Directions:
If a line in the entries includes "blue", show that line.

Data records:

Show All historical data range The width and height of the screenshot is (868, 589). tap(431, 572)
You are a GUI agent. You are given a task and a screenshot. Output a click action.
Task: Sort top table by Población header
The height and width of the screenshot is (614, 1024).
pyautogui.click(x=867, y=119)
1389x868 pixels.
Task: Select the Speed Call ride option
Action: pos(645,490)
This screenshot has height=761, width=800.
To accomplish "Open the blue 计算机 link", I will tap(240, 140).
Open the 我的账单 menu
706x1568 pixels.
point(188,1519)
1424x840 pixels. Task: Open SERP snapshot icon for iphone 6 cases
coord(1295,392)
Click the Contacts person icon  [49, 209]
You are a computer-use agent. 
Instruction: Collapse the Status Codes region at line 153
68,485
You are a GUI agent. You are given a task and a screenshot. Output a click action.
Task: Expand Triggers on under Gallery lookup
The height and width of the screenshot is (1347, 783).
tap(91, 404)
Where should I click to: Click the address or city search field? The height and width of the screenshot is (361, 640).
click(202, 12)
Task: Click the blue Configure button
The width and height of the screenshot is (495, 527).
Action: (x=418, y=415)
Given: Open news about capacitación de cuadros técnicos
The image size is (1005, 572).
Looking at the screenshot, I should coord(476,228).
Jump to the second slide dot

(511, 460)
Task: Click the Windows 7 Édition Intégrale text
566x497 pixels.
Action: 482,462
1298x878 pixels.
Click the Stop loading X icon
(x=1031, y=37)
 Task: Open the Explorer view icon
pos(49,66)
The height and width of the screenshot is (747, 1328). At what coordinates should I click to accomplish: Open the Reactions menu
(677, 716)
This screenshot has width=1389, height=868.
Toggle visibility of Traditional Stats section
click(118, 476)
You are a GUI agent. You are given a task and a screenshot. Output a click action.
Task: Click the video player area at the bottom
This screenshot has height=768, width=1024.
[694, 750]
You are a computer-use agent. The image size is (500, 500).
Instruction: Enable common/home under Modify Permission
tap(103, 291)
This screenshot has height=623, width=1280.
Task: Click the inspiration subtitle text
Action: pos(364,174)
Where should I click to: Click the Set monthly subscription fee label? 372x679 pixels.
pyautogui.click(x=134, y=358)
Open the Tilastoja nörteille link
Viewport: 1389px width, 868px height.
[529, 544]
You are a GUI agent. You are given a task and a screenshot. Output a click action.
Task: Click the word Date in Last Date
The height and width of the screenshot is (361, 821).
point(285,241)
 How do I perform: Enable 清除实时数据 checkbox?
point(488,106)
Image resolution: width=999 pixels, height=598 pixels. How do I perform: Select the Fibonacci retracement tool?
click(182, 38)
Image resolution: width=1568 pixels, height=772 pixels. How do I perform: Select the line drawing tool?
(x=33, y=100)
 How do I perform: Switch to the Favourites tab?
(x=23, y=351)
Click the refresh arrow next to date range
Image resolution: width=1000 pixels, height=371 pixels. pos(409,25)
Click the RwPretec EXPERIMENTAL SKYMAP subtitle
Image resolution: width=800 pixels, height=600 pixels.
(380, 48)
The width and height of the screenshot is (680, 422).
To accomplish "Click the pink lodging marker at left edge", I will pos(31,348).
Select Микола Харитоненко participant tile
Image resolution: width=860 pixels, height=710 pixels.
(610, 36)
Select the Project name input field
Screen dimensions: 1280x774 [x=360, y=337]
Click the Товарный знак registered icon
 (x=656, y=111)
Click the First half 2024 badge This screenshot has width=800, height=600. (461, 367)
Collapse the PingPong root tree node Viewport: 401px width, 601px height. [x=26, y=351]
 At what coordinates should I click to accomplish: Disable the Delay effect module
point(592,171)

Answer to the exercise:
To accomplish "Open the blue 计算机 link", I will tap(240, 140).
Task: Click the blue Configure button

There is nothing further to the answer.